Premio Myrta Gabardi per musica e giornalismo

Le note di Puccini e le recondite armonie di Cavarodossi. Le corrispondenze dai fronti di guerra più caldi e gli approfondimenti storici. Musica e giornalismo: a Myrta Gabardi piaceva tutto questo. Lei, con studi in legge e una tesi sulla tutela dell’onore nel diritto inglese, non aveva scordato l’amore per la musica e, alla carriera forense, era riuscita ad affiancare un altrettanto promettente cursus come pubblicista per molte testate svizzere e italiane. L’armonia del giornalismo approfondito e ben fatto e la cronaca di tante opere che raccontano storie e passioni universali trovavano sintesi nel suo sorriso. A dieci anni dalla sua scomparsa, chi le ha voluto bene continua a farlo grazie anche al premio che porta il suo nome e che sarà assegnato domani, dalle 17.30, alla Società svizzera di via Palestro, con il patrocinio del Consolato generale di Svizzera e del Comune di Milano. «Una vita per la musica, una musica per la vita» e «Il giornalismo come professione e missione» giunge così all’edizione 2009. Un ricordo di Maria Callas e un premio, fra le istituzioni, ai Carabinieri della Legione Lombardia, daranno il via alla consegna dei riconoscimenti, assegnati sia a personalità di spicco del mondo della lirica sia a professionisti dell’informazione.
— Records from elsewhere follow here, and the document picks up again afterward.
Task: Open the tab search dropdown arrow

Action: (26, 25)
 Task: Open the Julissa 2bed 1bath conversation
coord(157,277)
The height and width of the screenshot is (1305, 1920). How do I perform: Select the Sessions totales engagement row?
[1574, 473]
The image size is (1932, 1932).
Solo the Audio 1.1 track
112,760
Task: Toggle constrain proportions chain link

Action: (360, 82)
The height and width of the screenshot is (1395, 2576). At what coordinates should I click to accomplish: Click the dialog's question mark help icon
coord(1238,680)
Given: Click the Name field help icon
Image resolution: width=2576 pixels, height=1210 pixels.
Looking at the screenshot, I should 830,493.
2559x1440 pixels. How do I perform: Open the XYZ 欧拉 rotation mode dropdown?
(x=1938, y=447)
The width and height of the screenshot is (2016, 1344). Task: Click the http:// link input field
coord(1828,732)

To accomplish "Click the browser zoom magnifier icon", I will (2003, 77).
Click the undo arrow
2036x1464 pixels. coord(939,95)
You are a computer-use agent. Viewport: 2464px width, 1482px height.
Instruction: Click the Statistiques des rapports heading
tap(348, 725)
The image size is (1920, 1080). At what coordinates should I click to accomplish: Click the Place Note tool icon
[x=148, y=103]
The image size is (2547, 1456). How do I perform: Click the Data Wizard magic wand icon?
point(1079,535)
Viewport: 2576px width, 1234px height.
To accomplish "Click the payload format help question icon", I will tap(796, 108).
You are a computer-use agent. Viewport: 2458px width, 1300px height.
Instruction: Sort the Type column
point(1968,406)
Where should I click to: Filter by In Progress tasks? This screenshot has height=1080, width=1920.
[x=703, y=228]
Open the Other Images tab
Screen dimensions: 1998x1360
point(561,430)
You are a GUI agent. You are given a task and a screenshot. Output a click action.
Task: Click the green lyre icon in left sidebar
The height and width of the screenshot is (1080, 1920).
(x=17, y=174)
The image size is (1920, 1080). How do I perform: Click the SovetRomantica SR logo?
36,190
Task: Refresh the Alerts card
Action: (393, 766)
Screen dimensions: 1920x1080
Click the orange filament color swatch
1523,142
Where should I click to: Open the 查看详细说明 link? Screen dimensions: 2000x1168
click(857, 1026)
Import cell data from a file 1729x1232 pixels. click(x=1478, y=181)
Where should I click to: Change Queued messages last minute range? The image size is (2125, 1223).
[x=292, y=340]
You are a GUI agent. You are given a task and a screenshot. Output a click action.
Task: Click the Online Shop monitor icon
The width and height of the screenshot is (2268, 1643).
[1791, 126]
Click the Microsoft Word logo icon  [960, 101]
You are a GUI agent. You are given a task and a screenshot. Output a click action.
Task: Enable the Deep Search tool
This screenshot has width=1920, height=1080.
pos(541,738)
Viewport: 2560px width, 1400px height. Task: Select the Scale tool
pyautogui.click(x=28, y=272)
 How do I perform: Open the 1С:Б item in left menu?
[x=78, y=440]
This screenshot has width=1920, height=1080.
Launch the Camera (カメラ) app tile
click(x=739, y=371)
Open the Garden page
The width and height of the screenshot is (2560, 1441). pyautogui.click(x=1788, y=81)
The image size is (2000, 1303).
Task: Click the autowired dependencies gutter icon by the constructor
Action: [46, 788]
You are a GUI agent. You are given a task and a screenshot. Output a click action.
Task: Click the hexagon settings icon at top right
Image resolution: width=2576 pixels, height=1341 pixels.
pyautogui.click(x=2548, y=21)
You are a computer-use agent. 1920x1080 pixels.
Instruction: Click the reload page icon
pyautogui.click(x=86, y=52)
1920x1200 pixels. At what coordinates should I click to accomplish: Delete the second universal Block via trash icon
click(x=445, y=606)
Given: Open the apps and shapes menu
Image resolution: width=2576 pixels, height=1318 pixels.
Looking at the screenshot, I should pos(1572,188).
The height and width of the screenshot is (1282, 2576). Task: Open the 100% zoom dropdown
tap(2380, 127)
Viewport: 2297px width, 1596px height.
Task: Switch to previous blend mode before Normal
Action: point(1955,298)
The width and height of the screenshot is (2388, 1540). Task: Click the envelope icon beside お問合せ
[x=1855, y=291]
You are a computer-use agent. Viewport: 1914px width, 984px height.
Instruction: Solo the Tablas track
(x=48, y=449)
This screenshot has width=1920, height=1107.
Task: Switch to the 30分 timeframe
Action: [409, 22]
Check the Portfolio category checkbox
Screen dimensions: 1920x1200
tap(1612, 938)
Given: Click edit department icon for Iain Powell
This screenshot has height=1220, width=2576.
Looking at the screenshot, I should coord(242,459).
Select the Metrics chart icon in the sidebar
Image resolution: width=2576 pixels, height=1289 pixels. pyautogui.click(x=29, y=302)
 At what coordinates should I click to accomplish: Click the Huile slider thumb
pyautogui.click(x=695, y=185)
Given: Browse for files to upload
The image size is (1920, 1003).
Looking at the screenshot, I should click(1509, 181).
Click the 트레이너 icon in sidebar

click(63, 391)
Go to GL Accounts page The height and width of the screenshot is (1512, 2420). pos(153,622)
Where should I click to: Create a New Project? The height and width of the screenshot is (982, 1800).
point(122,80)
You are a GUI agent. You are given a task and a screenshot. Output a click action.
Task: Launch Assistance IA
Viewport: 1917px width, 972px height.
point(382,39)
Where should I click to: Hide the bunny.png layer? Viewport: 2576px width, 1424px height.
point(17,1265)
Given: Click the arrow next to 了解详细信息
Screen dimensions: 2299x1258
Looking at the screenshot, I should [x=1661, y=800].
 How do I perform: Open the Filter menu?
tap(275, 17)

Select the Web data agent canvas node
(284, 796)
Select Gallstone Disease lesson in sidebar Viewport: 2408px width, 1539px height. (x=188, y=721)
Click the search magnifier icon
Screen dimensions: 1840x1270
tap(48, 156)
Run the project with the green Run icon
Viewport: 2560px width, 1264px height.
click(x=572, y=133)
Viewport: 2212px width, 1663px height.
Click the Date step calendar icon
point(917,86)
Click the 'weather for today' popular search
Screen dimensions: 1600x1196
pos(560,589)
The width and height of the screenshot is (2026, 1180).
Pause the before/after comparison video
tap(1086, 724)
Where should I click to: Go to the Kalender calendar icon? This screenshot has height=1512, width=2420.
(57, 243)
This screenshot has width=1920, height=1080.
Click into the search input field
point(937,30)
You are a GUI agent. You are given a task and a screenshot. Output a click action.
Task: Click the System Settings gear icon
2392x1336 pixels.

Per la musica quest’anno il riconoscimento va al complesso Sulutumana e a due genovesi, il soprano Daniela Dessì e il tenore Fabio Armiliato, che hanno ingaggiato anche nella vita un duetto fecondo; lei come interprete di successo del repertorio verdiano, pucciniano e verista; lui, per il suo straordinario registro drammatico. Si definisce, invece, melomane per decreto anagrafico, Vittorio Testa, che riceverà il premio al giornalismo, per la sua carriera iniziata alla Gazzetta di Parma e proseguita poi per rendere note le più celebri voci del panorama lirico mondiale. Ancora giornalismo con il riconoscimento a Giovanni Morandi, direttore de Il Giorno e storico corrispondente da Mosca fra l’87 e il ‘93. Per la regia televisiva sarà invece Favio Calvi, di Tsi, a ricevere il riconoscimento per l’intelligenza e la competenza dei suoi documentari. Della stessa rete elvetica, premiato anche il programma Storie. Si torna in Italia, infine, con Andrea Vitali, medico e romanziere, per i suoi racconti ambientati su Lario fra echi di Piero Chiara e Mario Soldati.